Mentre il mondo si interroga sul futuro di Evergrande e sul possibile effetto domino di un suo default, in Cina è in corso una vera e propria crisi energetica. Fabbriche chiuse, abitazioni illuminate solo con luce naturale, divieto di far funzionare il microonde in casa, sono solo alcuni esempi di quanto sta accadendo in almeno 20 province del Paese, che insieme pesano per circa il 65% del Pil cinese.
La Cina sta dunque razionando notevolmente l'uso delle fonti energetiche, e i motivi sono essenzialmente due:
- Il forte aumento della domanda di elettricità e dei prezzi del carbone e del gas
- La riduzione dell’impatto dell’inquinamento in vista delle Olimpiadi invernali di febbraio 2022. Un obiettivo che ha già visto il sacrificio di una parte della produzione di acciaio, alluminio e, soprattutto, cemento, i cui prezzi infatti non se la passano granché bene).
Qual è il problema più grande?

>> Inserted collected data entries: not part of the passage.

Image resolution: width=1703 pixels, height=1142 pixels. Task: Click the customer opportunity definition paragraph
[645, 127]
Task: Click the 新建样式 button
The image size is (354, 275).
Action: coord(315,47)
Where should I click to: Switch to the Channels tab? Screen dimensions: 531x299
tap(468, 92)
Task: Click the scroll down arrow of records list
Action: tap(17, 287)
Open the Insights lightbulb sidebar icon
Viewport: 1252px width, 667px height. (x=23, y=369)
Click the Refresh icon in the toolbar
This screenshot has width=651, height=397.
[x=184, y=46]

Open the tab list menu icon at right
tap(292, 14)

Intanto che le previsioni di crescita della Cina, per evidenti motivi, sono già state tagliate (da GS, Nomura, etc..). Ma - poiché quando Pechino starnutisce il mondo prende l’influenza - il rischio è che si interrompa la catena di fornitura globale, che già non gode di una salute ottimale. Nelle ultime ore i fornitori di Apple e Tesla hanno interrotto la produzione in alcuni dei loro siti in Cina, ma altre società più piccole stanno iniziando ad informare le Autorità di Mercato di aver fermato le attività. Inoltre, spostandosi dalle fabbriche alle case, la crisi energetica sta iniziando a spostarsi dalle fabbriche alle case, il che potrebbe creare rischi di instabilità sociale in un momento in cui tanta gente è già preoccupata dei risvolti che avrà la vicenda Evergrande sulle loro tasche.

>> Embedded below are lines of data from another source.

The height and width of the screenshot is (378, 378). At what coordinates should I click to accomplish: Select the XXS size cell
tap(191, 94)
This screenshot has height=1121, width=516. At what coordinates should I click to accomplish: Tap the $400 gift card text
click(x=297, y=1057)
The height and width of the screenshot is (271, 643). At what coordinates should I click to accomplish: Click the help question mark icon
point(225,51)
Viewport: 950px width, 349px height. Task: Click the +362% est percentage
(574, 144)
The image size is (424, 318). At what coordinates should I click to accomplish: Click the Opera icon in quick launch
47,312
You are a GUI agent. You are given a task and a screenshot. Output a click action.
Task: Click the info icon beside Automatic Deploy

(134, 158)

Il peggioramento della crisi energetica in Cina riflette un'offerta estremamente ridotta a livello globale. Il rimbalzo economico dopo l'uscita dai lockdown ha aumentato la domanda da parte di famiglie e imprese in un momento in cui i gruppi estrattivi avevano investito meno. Un energy crunch che pone nuovi rischi sui prezzi dei materiali coinvolti, e pone conseguentemente nuovi interrogativi sulla transitorietà dell’inflazione. E i bond si adeguano.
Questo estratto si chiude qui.